Con questa sfida del menù turistico stanno girando sui blog tanti di quei danubi... io non l'ho mai né assaggiato né tantomeno fatto, ma nel vedere il tuo e quello di Gaia la voglia è forte! Sono entrambi magnifici, e concordo con Stefania, dovreste vincere voi due a pari merito, chi non conosce le farine senza glutine non può capire quanto sia difficile ottenere risultati belli come i tuoi, quindi mi unisco a Stefania e urlo: fate vincere lorooooooooooooo!!!
Bravabravabrava.... e scusa se in una mia risposta ad un tuo commento ho parlato della Spagna, ho scoperto solo dopo che stai un po' più lontana :)

daniela dijo...

grazie simo sei perfettamente in tempo! Baci dall'altra parte del globo
Dani

alessandra (raravis) dijo...

Ho avuto a che fare con le farine alternative solo per i pochi giorni in cui ho cucinato per Stefania- e mai avrei pensato che fosse così complicato. Per cui, mi inchino a Simonetta, come prima ho fatto conGaia, perchè per loro si è davvero trattato di una sfida nella sfida. E ovviamente non possiamo che esserne orgogliose: lo eravamo già prima, per il semplice motivo che ci avessero gratificato con la loro amicizia e con la loro pazienza, partecipando ogni volta a queste sfide, lo siamo ancor più oggi, alla luce di quello che hanno fatto.
Solo che ora mi viene una voglia di assaggiarlo che levati... e dall'altra parte del mondo, come si fa????
Grazie, grazie, grazie
ale

Gio dijo...

bisogna provare anche gluten free!
e assaggiare tutti i gusti :P
complimenti Simonetta!

Ambra dijo...

Uhhhhh!!!Io quello con il dulce de leche!!!!Grazieee!!!Smack!!

memmea dijo...

Brava, secondo me hai vinto la sfida!!!!!!! Non è da tutti creare certe ricette con le farine senza glutine.....un bacio!

Tery dijo...

E qui ci vuole una stretta di mano! :))
Oltre ad aver fatto il danubio con farine alternative con questa ricetta hai reso anche un servizio a tutti i celiaci. Complimentissimi!!

Max dijo...

faccio come stefania, tifo per te e per Gaia...siete state bravissime, bacio e buona giornata.

pikerita dijo...

Qué rico Glufri.. se ven muy apetecibles y tienen un color muy bonito.
Besotes.

mondraker dijo...

que maravilla!!!! me puedes mandar unos cuantos de sobrasada, roquefor, nutela....

La Gaia Celiaca dijo...

simonetta, sono incantata.
io l'ho fatto con le dietoterapeutiche, e tutto sommato è facile, ma farlo con le farina naturalmente senza glutine mi sembra veramente un miracolo.

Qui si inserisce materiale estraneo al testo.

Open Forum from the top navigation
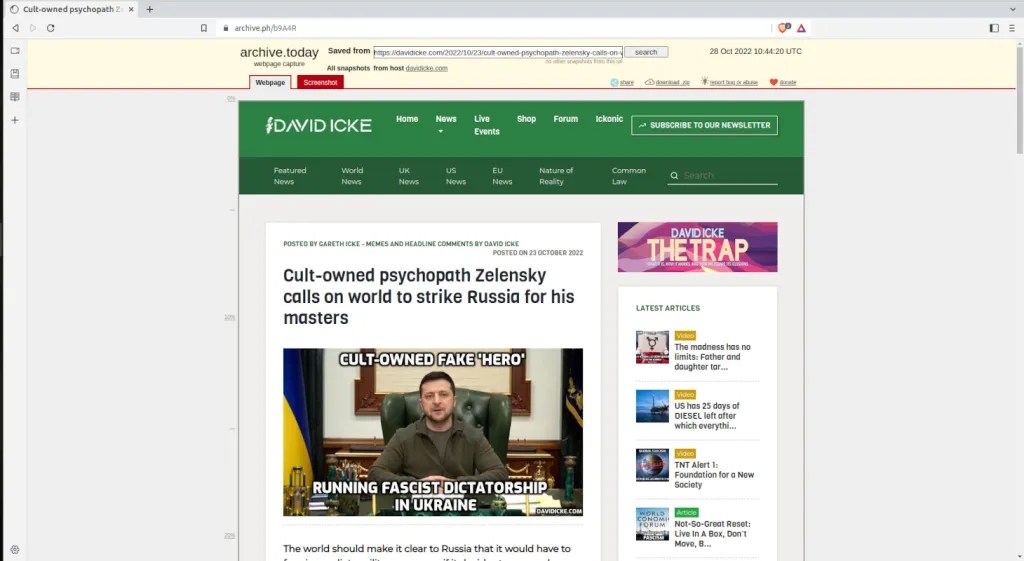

tu sì che dovresti realmente vincere, non c'è storia!

bravissima, bravissima bravissima!

Glu.fri cosas varias sin gluten dijo...

@Federica: pan briche con dulce de leche..come direbbero a Roma..la morte sua.....Baci

@Anna: grazie, oh quasi quasi ci credo di essere brava ;-)....Non ti preoccura sono a sud ma sempre un po' aria di Castilla gira....Un abbraccio e grazie !!

@Dani: siete buone..ma ormai sto diventando famosa per essere quella dell'ultimo minuto,....Baci

@Ale: ...grazie grazie grazie...per assaggiarlo e´semplice, volo roma-baires (o da parigi, da dove vuoi) e io ti aspetto (con l'ingegnere, con la cucciola con chi vuoi...forse viebe Stefania..;))

@Gio: tu saresti capace di farlo !!! Grazie caro Gio !!

@Ambra: eh eh..quello é finito subitissimo....!!

@memmea: ma la gluten free girls sono tutte bravissime !!

@Tery: grazie...spero che sia utile, anche solo per far capire che si puó "giocare" con queste farine...

@Max: grazie a te !!

@Pikerita: si el color es lindo, no es el palido color de las harinas sin gluten...;-)

@mondraker: ricos....un poco de todo entonces :DD

@Gaia: ma tu sei stata bravissimissima..adesso corro da te !!